- Opening Delimiter -

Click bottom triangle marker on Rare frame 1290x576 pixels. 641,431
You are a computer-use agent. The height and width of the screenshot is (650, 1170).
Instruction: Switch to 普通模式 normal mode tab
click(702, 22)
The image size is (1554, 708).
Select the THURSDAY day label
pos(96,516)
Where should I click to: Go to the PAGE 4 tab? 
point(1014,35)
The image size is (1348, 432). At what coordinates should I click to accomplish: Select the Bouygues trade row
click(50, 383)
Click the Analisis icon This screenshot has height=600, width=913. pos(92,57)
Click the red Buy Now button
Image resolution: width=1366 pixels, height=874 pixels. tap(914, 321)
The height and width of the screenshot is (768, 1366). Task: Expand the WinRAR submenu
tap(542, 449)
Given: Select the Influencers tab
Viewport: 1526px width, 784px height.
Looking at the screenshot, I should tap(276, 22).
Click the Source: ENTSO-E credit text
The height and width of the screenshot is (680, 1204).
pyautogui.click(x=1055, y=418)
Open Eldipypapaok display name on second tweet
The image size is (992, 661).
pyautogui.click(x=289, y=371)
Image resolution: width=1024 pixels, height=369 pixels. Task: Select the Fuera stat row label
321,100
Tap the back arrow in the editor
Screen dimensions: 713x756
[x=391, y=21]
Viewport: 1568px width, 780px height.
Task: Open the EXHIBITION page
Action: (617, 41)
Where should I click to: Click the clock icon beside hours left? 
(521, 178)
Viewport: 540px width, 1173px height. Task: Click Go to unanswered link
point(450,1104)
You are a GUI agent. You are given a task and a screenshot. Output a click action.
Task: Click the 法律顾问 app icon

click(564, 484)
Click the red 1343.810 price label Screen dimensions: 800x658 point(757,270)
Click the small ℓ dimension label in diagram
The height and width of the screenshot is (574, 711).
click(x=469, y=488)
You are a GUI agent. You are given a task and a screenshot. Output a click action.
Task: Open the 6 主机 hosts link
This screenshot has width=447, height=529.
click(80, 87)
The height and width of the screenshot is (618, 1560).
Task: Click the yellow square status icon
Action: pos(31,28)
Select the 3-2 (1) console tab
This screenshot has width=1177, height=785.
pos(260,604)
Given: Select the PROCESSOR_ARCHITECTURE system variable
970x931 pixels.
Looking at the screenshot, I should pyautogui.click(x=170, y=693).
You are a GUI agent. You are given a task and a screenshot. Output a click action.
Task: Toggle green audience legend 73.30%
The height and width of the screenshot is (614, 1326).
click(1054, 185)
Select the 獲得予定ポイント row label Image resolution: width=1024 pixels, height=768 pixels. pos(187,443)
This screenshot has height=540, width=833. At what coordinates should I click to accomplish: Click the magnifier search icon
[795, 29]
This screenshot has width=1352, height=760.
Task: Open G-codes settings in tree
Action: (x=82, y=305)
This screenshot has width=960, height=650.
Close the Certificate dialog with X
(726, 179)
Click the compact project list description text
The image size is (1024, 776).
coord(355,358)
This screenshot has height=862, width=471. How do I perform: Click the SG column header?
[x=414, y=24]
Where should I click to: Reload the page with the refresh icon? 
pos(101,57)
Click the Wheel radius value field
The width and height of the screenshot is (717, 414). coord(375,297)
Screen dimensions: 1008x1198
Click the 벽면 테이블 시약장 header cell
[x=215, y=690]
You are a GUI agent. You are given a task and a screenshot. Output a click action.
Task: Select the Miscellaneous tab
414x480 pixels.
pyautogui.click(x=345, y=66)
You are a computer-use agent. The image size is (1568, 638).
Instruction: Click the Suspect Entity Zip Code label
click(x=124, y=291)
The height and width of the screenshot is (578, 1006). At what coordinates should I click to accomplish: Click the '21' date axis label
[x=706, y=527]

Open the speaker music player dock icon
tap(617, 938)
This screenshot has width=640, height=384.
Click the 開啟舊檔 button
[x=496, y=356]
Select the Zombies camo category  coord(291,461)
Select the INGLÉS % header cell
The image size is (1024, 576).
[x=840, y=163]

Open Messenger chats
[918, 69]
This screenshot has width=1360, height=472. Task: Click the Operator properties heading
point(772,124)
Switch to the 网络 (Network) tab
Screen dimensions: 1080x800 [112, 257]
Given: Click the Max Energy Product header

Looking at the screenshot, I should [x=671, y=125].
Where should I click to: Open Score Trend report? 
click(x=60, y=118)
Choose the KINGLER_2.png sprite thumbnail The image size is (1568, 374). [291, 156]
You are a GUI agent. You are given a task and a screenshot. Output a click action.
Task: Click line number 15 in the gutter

- Closing Delimiter -

Task requirements → Output every entry exactly as given.

Task answer →
Click bottom triangle marker on Rare frame 1290x576 pixels. 641,431
You are a computer-use agent. The height and width of the screenshot is (650, 1170).
Instruction: Switch to 普通模式 normal mode tab
click(702, 22)
The image size is (1554, 708).
Select the THURSDAY day label
pos(96,516)
Where should I click to: Go to the PAGE 4 tab? 
point(1014,35)
The image size is (1348, 432). At what coordinates should I click to accomplish: Select the Bouygues trade row
click(50, 383)
Click the Analisis icon This screenshot has height=600, width=913. pos(92,57)
Click the red Buy Now button
Image resolution: width=1366 pixels, height=874 pixels. tap(914, 321)
The height and width of the screenshot is (768, 1366). Task: Expand the WinRAR submenu
tap(542, 449)
Given: Select the Influencers tab
Viewport: 1526px width, 784px height.
Looking at the screenshot, I should tap(276, 22).
Click the Source: ENTSO-E credit text
The height and width of the screenshot is (680, 1204).
pyautogui.click(x=1055, y=418)
Open Eldipypapaok display name on second tweet
The image size is (992, 661).
pyautogui.click(x=289, y=371)
Image resolution: width=1024 pixels, height=369 pixels. Task: Select the Fuera stat row label
321,100
Tap the back arrow in the editor
Screen dimensions: 713x756
[x=391, y=21]
Viewport: 1568px width, 780px height.
Task: Open the EXHIBITION page
Action: (617, 41)
Where should I click to: Click the clock icon beside hours left? 
(521, 178)
Viewport: 540px width, 1173px height. Task: Click Go to unanswered link
point(450,1104)
You are a GUI agent. You are given a task and a screenshot. Output a click action.
Task: Click the 法律顾问 app icon

click(564, 484)
Click the red 1343.810 price label Screen dimensions: 800x658 point(757,270)
Click the small ℓ dimension label in diagram
The height and width of the screenshot is (574, 711).
click(x=469, y=488)
You are a GUI agent. You are given a task and a screenshot. Output a click action.
Task: Open the 6 主机 hosts link
This screenshot has width=447, height=529.
click(80, 87)
The height and width of the screenshot is (618, 1560).
Task: Click the yellow square status icon
Action: pos(31,28)
Select the 3-2 (1) console tab
This screenshot has width=1177, height=785.
pos(260,604)
Given: Select the PROCESSOR_ARCHITECTURE system variable
970x931 pixels.
Looking at the screenshot, I should pyautogui.click(x=170, y=693).
You are a GUI agent. You are given a task and a screenshot. Output a click action.
Task: Toggle green audience legend 73.30%
The height and width of the screenshot is (614, 1326).
click(1054, 185)
Select the 獲得予定ポイント row label Image resolution: width=1024 pixels, height=768 pixels. pos(187,443)
This screenshot has height=540, width=833. At what coordinates should I click to accomplish: Click the magnifier search icon
[795, 29]
This screenshot has width=1352, height=760.
Task: Open G-codes settings in tree
Action: (x=82, y=305)
This screenshot has width=960, height=650.
Close the Certificate dialog with X
(726, 179)
Click the compact project list description text
The image size is (1024, 776).
coord(355,358)
This screenshot has height=862, width=471. How do I perform: Click the SG column header?
[x=414, y=24]
Where should I click to: Reload the page with the refresh icon? 
pos(101,57)
Click the Wheel radius value field
The width and height of the screenshot is (717, 414). coord(375,297)
Screen dimensions: 1008x1198
Click the 벽면 테이블 시약장 header cell
[x=215, y=690]
You are a GUI agent. You are given a task and a screenshot. Output a click action.
Task: Select the Miscellaneous tab
414x480 pixels.
pyautogui.click(x=345, y=66)
You are a computer-use agent. The image size is (1568, 638).
Instruction: Click the Suspect Entity Zip Code label
click(x=124, y=291)
The height and width of the screenshot is (578, 1006). At what coordinates should I click to accomplish: Click the '21' date axis label
[x=706, y=527]

Open the speaker music player dock icon
tap(617, 938)
This screenshot has width=640, height=384.
Click the 開啟舊檔 button
[x=496, y=356]
Select the Zombies camo category  coord(291,461)
Select the INGLÉS % header cell
The image size is (1024, 576).
[x=840, y=163]

Open Messenger chats
[918, 69]
This screenshot has width=1360, height=472. Task: Click the Operator properties heading
point(772,124)
Switch to the 网络 (Network) tab
Screen dimensions: 1080x800 [112, 257]
Given: Click the Max Energy Product header

Looking at the screenshot, I should [x=671, y=125].
Where should I click to: Open Score Trend report? 
click(x=60, y=118)
Choose the KINGLER_2.png sprite thumbnail The image size is (1568, 374). [291, 156]
You are a GUI agent. You are given a task and a screenshot. Output a click action.
Task: Click line number 15 in the gutter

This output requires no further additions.